#### [What you should do]
Each line from the one holding "Where should I click to: Select the member" to the end of the data below must be output verbatim, with no other lines.
Data records below:
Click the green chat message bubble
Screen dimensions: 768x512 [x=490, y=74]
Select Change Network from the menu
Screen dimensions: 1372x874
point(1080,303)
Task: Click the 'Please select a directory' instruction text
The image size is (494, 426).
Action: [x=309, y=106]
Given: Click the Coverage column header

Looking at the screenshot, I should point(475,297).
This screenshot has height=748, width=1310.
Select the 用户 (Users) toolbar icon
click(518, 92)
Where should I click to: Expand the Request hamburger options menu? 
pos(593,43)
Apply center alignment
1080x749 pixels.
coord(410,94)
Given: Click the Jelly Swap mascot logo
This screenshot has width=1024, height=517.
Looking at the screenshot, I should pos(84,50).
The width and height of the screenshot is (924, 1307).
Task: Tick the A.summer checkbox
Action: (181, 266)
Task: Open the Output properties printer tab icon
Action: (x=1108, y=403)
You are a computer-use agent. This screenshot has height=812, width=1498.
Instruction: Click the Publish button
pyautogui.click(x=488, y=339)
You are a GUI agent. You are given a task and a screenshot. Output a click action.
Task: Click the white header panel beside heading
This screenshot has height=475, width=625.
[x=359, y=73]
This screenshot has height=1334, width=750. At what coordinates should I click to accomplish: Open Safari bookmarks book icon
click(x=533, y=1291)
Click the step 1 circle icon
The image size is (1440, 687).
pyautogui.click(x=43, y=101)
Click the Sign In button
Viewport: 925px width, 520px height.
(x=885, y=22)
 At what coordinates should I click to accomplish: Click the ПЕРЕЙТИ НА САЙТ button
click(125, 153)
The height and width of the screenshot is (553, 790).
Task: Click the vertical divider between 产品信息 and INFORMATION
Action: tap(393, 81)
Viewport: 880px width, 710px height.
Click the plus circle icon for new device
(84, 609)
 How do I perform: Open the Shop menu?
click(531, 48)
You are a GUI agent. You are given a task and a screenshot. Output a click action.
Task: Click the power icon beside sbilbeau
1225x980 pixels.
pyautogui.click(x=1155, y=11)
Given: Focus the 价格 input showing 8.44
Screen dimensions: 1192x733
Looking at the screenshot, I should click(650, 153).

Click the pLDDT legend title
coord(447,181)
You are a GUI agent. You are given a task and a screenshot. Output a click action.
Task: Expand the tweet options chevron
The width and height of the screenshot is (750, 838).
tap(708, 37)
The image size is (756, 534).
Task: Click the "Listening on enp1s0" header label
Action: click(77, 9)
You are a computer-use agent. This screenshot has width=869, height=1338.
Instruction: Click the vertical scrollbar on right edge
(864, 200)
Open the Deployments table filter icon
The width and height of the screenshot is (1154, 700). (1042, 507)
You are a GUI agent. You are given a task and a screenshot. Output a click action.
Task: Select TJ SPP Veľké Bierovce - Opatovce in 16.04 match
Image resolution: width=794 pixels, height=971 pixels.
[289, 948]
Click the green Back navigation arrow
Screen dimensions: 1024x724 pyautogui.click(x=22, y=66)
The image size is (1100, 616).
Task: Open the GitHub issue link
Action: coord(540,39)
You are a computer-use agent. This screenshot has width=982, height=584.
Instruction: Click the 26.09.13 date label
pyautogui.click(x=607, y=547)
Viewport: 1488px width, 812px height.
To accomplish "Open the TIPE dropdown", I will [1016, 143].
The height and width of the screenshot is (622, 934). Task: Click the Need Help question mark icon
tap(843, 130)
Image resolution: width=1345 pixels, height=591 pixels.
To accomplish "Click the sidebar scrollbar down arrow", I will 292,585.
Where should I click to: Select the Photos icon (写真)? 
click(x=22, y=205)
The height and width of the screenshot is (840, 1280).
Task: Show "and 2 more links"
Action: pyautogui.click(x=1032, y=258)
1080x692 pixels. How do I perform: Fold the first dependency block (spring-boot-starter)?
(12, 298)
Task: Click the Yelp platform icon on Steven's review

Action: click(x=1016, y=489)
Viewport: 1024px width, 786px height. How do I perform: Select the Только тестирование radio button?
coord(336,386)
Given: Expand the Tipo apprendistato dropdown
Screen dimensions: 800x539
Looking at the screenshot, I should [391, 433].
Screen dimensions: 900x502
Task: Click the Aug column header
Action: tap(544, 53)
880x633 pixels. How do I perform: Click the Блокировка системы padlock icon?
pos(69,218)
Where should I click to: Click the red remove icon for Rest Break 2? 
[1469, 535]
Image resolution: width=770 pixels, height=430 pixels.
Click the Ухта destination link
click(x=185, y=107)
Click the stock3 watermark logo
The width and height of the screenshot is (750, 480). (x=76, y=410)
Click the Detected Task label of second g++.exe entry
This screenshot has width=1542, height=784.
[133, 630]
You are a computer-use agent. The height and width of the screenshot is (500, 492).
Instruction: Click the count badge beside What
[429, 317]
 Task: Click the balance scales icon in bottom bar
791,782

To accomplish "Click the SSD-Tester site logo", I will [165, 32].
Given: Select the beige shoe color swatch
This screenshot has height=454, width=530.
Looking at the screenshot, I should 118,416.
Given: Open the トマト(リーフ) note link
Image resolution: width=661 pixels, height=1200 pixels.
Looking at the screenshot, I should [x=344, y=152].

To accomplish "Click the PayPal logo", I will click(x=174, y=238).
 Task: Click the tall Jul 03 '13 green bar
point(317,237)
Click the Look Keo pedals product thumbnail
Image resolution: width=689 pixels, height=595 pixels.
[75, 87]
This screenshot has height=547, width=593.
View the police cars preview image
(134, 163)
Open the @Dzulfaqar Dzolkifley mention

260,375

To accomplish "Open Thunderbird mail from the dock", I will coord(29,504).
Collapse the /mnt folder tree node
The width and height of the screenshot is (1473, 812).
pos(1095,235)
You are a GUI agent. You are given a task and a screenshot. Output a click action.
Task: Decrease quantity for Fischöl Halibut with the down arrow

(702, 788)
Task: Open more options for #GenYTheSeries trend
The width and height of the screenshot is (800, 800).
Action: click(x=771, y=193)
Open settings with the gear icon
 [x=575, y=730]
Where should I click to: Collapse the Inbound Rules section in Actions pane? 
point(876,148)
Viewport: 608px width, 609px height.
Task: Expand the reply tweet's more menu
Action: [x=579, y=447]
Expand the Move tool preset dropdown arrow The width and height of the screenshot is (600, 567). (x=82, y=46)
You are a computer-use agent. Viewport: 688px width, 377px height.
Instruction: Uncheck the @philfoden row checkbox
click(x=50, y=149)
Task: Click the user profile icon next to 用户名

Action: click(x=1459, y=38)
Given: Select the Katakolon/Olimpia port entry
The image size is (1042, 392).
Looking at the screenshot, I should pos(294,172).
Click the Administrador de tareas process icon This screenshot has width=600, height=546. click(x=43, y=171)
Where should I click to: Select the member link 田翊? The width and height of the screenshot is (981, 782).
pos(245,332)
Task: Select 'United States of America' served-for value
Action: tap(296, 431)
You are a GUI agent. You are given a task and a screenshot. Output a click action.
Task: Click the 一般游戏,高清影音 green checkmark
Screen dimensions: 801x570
End of Data records.
#### [Result]
Where should I click to: Select the member link 田翊? The width and height of the screenshot is (981, 782).
pos(245,332)
Task: Select 'United States of America' served-for value
Action: tap(296, 431)
You are a GUI agent. You are given a task and a screenshot. Output a click action.
Task: Click the 一般游戏,高清影音 green checkmark
Screen dimensions: 801x570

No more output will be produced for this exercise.